We can calculate a node’s degree value with nx.degree()
which will take two arguments, the graph in which the node is found and the node for whom we seek a degree value.
nx.degree(G, "Fred")
3
3.2.5. Identifying Major Actors in a Network#
Another way to understand a specific node’s role in a network, is to calculate a node’s centrality, or degree of focus, in a network. We can calculate and grab the centrality of all nodes in our graph with nx.degree_centrality()
. This will take a single argument, our graph. It will return a dictionary whose keys are each node and whose values are each node’s centrality score. The higher the number, the more significant role that particular node plays in the graph.

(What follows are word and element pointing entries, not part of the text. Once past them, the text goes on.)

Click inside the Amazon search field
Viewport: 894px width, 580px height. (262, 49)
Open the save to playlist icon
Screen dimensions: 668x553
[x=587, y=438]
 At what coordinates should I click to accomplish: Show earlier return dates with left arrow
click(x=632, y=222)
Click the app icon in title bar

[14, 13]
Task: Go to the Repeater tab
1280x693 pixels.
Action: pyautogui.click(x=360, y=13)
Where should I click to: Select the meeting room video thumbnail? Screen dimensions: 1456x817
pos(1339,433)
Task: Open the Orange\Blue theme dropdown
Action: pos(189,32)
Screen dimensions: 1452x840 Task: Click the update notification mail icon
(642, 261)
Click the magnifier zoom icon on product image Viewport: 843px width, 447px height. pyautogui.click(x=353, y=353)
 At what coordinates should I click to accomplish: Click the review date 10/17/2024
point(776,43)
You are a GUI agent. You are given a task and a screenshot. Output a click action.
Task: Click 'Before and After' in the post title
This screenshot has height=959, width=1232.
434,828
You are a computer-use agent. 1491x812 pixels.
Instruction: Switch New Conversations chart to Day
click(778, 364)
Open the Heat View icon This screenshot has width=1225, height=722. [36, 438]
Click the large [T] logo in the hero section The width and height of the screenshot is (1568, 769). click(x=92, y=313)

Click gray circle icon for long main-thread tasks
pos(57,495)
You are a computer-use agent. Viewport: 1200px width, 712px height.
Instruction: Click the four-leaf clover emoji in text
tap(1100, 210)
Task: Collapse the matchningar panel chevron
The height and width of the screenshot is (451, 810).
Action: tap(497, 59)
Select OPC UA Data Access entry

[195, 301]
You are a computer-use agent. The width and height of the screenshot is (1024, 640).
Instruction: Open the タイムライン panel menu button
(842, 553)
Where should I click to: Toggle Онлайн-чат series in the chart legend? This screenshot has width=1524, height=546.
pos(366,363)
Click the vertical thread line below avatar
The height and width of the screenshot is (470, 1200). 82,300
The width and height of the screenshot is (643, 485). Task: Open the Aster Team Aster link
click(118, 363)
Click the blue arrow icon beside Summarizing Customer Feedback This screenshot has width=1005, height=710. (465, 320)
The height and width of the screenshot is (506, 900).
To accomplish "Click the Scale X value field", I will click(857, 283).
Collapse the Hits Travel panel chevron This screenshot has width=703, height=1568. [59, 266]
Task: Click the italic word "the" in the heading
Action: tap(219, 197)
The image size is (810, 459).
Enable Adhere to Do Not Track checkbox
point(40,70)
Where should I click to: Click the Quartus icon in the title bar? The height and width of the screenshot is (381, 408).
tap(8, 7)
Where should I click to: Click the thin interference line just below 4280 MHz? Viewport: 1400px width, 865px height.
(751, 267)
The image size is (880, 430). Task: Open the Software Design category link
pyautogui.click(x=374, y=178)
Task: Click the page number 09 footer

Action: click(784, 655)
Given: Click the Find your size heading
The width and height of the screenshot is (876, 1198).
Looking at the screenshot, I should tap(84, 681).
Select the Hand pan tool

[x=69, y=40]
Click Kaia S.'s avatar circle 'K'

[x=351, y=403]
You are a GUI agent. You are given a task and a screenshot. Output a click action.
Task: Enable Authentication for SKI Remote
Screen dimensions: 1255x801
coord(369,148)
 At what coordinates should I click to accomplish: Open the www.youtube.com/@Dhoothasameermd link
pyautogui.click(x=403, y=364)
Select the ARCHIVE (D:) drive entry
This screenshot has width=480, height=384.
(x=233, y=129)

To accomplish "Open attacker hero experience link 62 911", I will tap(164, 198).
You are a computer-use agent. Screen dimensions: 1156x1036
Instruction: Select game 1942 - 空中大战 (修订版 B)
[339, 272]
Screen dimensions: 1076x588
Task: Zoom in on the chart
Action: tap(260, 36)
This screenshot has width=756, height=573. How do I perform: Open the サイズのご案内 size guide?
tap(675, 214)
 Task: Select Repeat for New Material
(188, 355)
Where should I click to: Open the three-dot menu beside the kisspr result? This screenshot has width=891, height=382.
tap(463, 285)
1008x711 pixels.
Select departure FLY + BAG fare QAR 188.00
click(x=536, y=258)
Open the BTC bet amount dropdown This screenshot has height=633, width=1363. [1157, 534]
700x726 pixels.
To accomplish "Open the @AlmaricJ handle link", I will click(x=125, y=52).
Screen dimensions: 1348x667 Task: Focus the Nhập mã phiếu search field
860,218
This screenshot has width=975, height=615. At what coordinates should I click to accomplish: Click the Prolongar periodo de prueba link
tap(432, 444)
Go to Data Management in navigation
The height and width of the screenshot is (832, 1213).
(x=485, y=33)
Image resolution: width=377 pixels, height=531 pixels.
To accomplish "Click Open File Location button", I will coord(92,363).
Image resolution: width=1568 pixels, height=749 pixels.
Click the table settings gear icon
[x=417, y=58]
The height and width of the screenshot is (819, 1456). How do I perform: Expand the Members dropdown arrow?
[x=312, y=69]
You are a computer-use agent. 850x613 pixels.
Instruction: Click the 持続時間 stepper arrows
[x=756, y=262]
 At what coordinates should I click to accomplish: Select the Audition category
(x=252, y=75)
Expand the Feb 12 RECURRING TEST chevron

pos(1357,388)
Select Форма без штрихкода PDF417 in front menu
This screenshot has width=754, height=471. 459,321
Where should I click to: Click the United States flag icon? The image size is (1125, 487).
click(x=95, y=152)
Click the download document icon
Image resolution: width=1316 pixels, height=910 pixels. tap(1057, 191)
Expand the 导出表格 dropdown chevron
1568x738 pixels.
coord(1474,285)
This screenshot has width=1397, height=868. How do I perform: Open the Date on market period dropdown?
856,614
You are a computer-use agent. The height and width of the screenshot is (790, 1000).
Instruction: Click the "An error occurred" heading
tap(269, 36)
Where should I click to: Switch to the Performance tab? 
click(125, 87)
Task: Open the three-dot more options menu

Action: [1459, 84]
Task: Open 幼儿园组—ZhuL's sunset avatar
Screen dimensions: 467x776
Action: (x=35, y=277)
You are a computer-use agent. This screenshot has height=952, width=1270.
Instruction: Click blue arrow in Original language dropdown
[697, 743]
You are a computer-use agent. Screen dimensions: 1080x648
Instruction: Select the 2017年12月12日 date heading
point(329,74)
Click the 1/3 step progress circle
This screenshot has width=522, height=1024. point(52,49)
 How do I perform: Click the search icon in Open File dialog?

centrality = nx.degree_centrality(G)
centrality
{'Fred': 0.42857142857142855,
'George': 0.2857142857142857,
'Harry': 0.42857142857142855,
'Rita': 0.42857142857142855,
'Ginny': 0.5714285714285714,
'Tom': 0.14285714285714285,
'Frank': 0.14285714285714285,
'Marge': 0.14285714285714285}
3.2.6. Limitations of Matplotlib and NetworkX#
While NetworkX is quite useful for creating the data necessary to draw quick and (with practice) quality graphs via Matplotlib, this is largely suited to smaller networks. Often, when we are working with larger datasets of networks it will be important to visualize those networks more dynamically, where users can zoom in, zoom out, and select certain nodes. Most of these types of graphs are designed and implemented in JavaScript.
The graphs designed in JavaScript have the advantage of being able to be opened in any browser and distributed across the web or embedded in any website. Fortunately, the Python library PyVis allows us to produce JavaScript-based graphs with Python code.